Implement comprehensive schema markup. This is the highest-impact technical change. Full HotelRoom schema with room types, amenities, pricing, and images gives AI engines structured data to pull from. Most independent hotel websites lack this entirely.

Write detailed, specific room and property descriptions. Generic descriptions do not surface in AI recommendations. Specific, sensory descriptions of rooms, views, amenities, and unique features give AI engines material to cite. Every room type should have at least 150 words of unique descriptive content.

Build review volume deliberately. A post-stay email sequence that makes reviewing simple can shift a property from 80 reviews to 400 over 12 months. That volume change has a measurable impact on AI visibility.
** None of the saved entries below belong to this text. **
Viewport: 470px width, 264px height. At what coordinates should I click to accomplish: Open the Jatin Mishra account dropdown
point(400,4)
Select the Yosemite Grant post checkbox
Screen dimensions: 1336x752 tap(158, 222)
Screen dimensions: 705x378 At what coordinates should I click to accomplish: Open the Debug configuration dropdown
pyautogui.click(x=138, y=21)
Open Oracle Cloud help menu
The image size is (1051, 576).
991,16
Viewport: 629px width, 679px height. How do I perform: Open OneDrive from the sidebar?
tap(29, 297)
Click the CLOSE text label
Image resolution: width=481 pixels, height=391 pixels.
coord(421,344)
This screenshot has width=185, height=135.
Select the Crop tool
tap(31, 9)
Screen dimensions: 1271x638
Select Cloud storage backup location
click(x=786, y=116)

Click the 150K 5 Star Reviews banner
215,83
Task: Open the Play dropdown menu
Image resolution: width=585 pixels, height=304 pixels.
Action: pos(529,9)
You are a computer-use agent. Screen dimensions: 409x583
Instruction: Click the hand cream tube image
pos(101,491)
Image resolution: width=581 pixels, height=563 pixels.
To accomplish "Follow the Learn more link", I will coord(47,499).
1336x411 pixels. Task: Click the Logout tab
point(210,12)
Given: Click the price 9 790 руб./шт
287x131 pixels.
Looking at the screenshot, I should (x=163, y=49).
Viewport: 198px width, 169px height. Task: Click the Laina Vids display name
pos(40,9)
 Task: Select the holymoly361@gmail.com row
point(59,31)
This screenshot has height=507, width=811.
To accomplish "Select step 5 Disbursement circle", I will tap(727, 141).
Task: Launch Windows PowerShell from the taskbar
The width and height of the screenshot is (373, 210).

Publish transparent pricing on your own website. If your rates only exist on OTAs, AI engines have less data to work with. A clear, crawlable pricing page or booking widget with visible rates improves your chances.

Invest in Google Business Profile as a primary channel. Complete every field, add photos regularly, post updates, and respond to reviews. This is especially important for Gemini visibility, but it affects all three engines.

Create local context content. Write about your area, your neighbourhood, the restaurants nearby, the experiences available. AI engines increasingly recommend hotels in context, and properties that provide that context on their own websites are better positioned.

What comes next

These findings shaped the development of FindingFin, the AI visibility tracking tool from Delphium Labs. The patterns we identified in this 500-query study, particularly around structured data, content depth, and engine-specific behaviours, informed how FindingFin monitors and scores property visibility across AI engines.

The data is clear: AI-driven hotel discovery is not a future trend. It is happening now, and the properties that understand its mechanics have a measurable advantage. The question for any hotel is not whether travellers are using AI to find places to stay. It is whether your property appears when they do.

Delphium Labs will continue publishing research from ongoing AI visibility studies. The next analysis examines the chain vs independent split in greater detail, looking at the specific query types where independent properties can and do compete effectively.